Copy each line of the entries below that contains the string "dimensions".
*-*-*
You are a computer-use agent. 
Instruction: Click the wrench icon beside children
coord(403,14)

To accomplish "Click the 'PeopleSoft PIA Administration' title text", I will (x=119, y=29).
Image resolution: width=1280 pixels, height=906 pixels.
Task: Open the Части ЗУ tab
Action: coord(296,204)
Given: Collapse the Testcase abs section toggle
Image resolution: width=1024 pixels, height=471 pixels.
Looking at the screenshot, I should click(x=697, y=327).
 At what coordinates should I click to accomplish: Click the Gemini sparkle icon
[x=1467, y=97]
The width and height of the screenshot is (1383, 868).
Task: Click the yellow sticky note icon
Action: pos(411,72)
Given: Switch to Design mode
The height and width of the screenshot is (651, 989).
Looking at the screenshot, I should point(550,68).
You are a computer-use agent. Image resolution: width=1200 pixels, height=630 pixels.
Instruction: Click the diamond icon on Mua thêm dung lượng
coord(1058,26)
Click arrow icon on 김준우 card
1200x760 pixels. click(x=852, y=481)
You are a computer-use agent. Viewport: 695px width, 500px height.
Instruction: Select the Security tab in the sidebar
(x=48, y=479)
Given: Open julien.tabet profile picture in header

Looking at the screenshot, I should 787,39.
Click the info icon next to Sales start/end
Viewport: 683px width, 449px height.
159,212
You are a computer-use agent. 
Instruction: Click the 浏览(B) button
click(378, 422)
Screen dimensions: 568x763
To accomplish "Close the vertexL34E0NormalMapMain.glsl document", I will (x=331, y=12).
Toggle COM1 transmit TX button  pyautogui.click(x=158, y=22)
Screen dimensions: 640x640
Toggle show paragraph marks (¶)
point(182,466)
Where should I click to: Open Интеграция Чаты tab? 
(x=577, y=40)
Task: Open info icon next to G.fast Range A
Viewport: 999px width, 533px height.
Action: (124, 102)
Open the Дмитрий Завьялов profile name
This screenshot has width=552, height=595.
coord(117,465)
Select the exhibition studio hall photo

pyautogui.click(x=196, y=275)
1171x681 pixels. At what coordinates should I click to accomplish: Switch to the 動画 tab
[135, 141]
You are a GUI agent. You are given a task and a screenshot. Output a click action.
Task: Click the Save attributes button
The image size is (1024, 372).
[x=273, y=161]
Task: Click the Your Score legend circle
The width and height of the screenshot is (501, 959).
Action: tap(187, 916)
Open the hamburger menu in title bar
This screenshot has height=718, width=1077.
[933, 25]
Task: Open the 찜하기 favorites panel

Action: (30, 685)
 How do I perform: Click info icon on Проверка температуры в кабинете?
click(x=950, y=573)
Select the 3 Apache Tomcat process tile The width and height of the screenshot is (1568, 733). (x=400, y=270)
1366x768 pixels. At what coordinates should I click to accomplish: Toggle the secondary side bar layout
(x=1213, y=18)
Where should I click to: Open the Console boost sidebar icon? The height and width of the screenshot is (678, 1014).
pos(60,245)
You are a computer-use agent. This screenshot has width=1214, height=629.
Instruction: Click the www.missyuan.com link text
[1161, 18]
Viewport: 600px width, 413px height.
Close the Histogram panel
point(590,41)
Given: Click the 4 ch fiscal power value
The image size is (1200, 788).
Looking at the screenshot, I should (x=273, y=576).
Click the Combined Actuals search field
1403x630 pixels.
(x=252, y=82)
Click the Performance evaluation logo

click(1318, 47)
*-*-*
-- WRITTEN RESPONSE --
Screen dimensions: 568x763
Screen dimensions: 640x640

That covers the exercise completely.